------ RECORDS SHOWN

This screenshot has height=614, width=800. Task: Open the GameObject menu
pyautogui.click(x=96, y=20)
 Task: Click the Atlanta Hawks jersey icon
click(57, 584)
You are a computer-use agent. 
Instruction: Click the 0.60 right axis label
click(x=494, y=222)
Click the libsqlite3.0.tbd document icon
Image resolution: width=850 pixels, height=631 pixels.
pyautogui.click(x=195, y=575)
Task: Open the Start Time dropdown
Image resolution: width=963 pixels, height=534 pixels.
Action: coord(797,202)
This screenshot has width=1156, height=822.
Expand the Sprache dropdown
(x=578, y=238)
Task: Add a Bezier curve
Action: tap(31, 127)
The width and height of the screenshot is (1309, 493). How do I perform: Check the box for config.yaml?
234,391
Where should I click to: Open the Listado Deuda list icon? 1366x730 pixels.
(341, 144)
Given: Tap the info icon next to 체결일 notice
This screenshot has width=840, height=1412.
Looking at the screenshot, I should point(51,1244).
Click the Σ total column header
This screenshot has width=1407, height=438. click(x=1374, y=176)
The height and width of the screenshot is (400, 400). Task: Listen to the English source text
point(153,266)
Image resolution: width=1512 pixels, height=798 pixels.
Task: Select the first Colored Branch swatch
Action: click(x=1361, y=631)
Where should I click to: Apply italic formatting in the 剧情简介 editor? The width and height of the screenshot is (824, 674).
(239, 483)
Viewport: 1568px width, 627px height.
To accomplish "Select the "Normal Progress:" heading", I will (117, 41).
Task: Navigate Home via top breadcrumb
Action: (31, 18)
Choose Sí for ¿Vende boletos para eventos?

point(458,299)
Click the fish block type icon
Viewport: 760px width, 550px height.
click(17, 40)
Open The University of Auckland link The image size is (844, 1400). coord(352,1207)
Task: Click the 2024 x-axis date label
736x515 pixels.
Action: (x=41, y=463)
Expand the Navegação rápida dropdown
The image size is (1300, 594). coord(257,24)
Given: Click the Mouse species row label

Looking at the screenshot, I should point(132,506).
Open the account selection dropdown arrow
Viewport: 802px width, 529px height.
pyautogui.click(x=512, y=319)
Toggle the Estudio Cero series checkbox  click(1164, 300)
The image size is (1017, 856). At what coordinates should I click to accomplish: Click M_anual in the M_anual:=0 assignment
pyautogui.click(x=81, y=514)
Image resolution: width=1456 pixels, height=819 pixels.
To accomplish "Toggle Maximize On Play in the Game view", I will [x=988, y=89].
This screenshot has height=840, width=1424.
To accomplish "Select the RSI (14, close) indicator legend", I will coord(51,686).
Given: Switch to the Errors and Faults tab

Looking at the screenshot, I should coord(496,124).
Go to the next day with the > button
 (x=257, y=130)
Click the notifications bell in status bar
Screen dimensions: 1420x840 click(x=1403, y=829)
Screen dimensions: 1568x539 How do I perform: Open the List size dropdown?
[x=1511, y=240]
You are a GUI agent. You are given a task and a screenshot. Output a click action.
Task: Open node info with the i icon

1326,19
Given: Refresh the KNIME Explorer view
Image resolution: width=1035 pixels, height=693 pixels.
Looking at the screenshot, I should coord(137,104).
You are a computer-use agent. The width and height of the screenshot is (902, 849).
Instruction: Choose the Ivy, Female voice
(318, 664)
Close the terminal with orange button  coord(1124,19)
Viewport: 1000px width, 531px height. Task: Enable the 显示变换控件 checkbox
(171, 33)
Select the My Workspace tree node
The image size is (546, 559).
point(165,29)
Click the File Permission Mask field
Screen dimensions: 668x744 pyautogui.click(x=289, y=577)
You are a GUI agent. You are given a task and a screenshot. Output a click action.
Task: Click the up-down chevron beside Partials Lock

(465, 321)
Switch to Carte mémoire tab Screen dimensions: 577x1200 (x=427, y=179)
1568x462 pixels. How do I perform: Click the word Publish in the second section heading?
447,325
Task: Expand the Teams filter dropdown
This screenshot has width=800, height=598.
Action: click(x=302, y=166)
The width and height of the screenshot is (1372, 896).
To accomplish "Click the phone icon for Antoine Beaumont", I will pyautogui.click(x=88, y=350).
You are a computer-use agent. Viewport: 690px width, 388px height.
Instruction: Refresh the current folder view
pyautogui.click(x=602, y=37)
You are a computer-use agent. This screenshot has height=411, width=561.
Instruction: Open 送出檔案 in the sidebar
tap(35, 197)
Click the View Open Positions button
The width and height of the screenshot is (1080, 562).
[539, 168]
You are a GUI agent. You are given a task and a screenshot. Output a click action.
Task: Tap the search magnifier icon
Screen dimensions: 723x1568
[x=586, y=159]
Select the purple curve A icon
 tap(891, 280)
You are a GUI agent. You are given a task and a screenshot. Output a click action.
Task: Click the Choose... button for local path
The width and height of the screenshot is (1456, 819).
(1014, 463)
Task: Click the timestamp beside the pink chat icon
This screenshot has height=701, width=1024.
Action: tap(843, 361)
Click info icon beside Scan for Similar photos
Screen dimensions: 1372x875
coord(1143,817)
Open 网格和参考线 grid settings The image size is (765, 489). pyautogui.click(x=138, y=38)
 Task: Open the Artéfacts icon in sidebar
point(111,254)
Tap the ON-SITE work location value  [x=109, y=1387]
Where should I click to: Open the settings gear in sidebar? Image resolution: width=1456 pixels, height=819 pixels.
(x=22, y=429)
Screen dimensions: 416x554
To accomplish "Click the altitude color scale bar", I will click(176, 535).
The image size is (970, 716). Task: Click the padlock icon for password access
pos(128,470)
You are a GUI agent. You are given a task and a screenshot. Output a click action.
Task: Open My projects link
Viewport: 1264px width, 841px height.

------------

• _TASK OBJECTIVE_:
Update all of the material above, changing "Start Time" to "End Time" and keeping every other part the same.

• _FINISHED TASK_:
This screenshot has height=614, width=800. Task: Open the GameObject menu
pyautogui.click(x=96, y=20)
 Task: Click the Atlanta Hawks jersey icon
click(57, 584)
You are a computer-use agent. 
Instruction: Click the 0.60 right axis label
click(x=494, y=222)
Click the libsqlite3.0.tbd document icon
Image resolution: width=850 pixels, height=631 pixels.
pyautogui.click(x=195, y=575)
Task: Open the End Time dropdown
Image resolution: width=963 pixels, height=534 pixels.
Action: coord(797,202)
This screenshot has width=1156, height=822.
Expand the Sprache dropdown
(x=578, y=238)
Task: Add a Bezier curve
Action: tap(31, 127)
The width and height of the screenshot is (1309, 493). How do I perform: Check the box for config.yaml?
234,391
Where should I click to: Open the Listado Deuda list icon? 1366x730 pixels.
(341, 144)
Given: Tap the info icon next to 체결일 notice
This screenshot has width=840, height=1412.
Looking at the screenshot, I should point(51,1244).
Click the Σ total column header
This screenshot has width=1407, height=438. click(x=1374, y=176)
The height and width of the screenshot is (400, 400). Task: Listen to the English source text
point(153,266)
Image resolution: width=1512 pixels, height=798 pixels.
Task: Select the first Colored Branch swatch
Action: click(x=1361, y=631)
Where should I click to: Apply italic formatting in the 剧情简介 editor? The width and height of the screenshot is (824, 674).
(239, 483)
Viewport: 1568px width, 627px height.
To accomplish "Select the "Normal Progress:" heading", I will (117, 41).
Task: Navigate Home via top breadcrumb
Action: (31, 18)
Choose Sí for ¿Vende boletos para eventos?

point(458,299)
Click the fish block type icon
Viewport: 760px width, 550px height.
click(17, 40)
Open The University of Auckland link The image size is (844, 1400). coord(352,1207)
Task: Click the 2024 x-axis date label
736x515 pixels.
Action: (x=41, y=463)
Expand the Navegação rápida dropdown
The image size is (1300, 594). coord(257,24)
Given: Click the Mouse species row label

Looking at the screenshot, I should point(132,506).
Open the account selection dropdown arrow
Viewport: 802px width, 529px height.
pyautogui.click(x=512, y=319)
Toggle the Estudio Cero series checkbox  click(1164, 300)
The image size is (1017, 856). At what coordinates should I click to accomplish: Click M_anual in the M_anual:=0 assignment
pyautogui.click(x=81, y=514)
Image resolution: width=1456 pixels, height=819 pixels.
To accomplish "Toggle Maximize On Play in the Game view", I will [x=988, y=89].
This screenshot has height=840, width=1424.
To accomplish "Select the RSI (14, close) indicator legend", I will coord(51,686).
Given: Switch to the Errors and Faults tab

Looking at the screenshot, I should coord(496,124).
Go to the next day with the > button
 (x=257, y=130)
Click the notifications bell in status bar
Screen dimensions: 1420x840 click(x=1403, y=829)
Screen dimensions: 1568x539 How do I perform: Open the List size dropdown?
[x=1511, y=240]
You are a GUI agent. You are given a task and a screenshot. Output a click action.
Task: Open node info with the i icon

1326,19
Given: Refresh the KNIME Explorer view
Image resolution: width=1035 pixels, height=693 pixels.
Looking at the screenshot, I should coord(137,104).
You are a computer-use agent. The width and height of the screenshot is (902, 849).
Instruction: Choose the Ivy, Female voice
(318, 664)
Close the terminal with orange button  coord(1124,19)
Viewport: 1000px width, 531px height. Task: Enable the 显示变换控件 checkbox
(171, 33)
Select the My Workspace tree node
The image size is (546, 559).
point(165,29)
Click the File Permission Mask field
Screen dimensions: 668x744 pyautogui.click(x=289, y=577)
You are a GUI agent. You are given a task and a screenshot. Output a click action.
Task: Click the up-down chevron beside Partials Lock

(465, 321)
Switch to Carte mémoire tab Screen dimensions: 577x1200 (x=427, y=179)
1568x462 pixels. How do I perform: Click the word Publish in the second section heading?
447,325
Task: Expand the Teams filter dropdown
This screenshot has width=800, height=598.
Action: click(x=302, y=166)
The width and height of the screenshot is (1372, 896).
To accomplish "Click the phone icon for Antoine Beaumont", I will pyautogui.click(x=88, y=350).
You are a computer-use agent. Viewport: 690px width, 388px height.
Instruction: Refresh the current folder view
pyautogui.click(x=602, y=37)
You are a computer-use agent. This screenshot has height=411, width=561.
Instruction: Open 送出檔案 in the sidebar
tap(35, 197)
Click the View Open Positions button
The width and height of the screenshot is (1080, 562).
[539, 168]
You are a GUI agent. You are given a task and a screenshot. Output a click action.
Task: Tap the search magnifier icon
Screen dimensions: 723x1568
[x=586, y=159]
Select the purple curve A icon
 tap(891, 280)
You are a GUI agent. You are given a task and a screenshot. Output a click action.
Task: Click the Choose... button for local path
The width and height of the screenshot is (1456, 819).
(1014, 463)
Task: Click the timestamp beside the pink chat icon
This screenshot has height=701, width=1024.
Action: tap(843, 361)
Click info icon beside Scan for Similar photos
Screen dimensions: 1372x875
coord(1143,817)
Open 网格和参考线 grid settings The image size is (765, 489). pyautogui.click(x=138, y=38)
 Task: Open the Artéfacts icon in sidebar
point(111,254)
Tap the ON-SITE work location value  [x=109, y=1387]
Where should I click to: Open the settings gear in sidebar? Image resolution: width=1456 pixels, height=819 pixels.
(x=22, y=429)
Screen dimensions: 416x554
To accomplish "Click the altitude color scale bar", I will click(176, 535).
The image size is (970, 716). Task: Click the padlock icon for password access
pos(128,470)
You are a GUI agent. You are given a task and a screenshot. Output a click action.
Task: Open My projects link
Viewport: 1264px width, 841px height.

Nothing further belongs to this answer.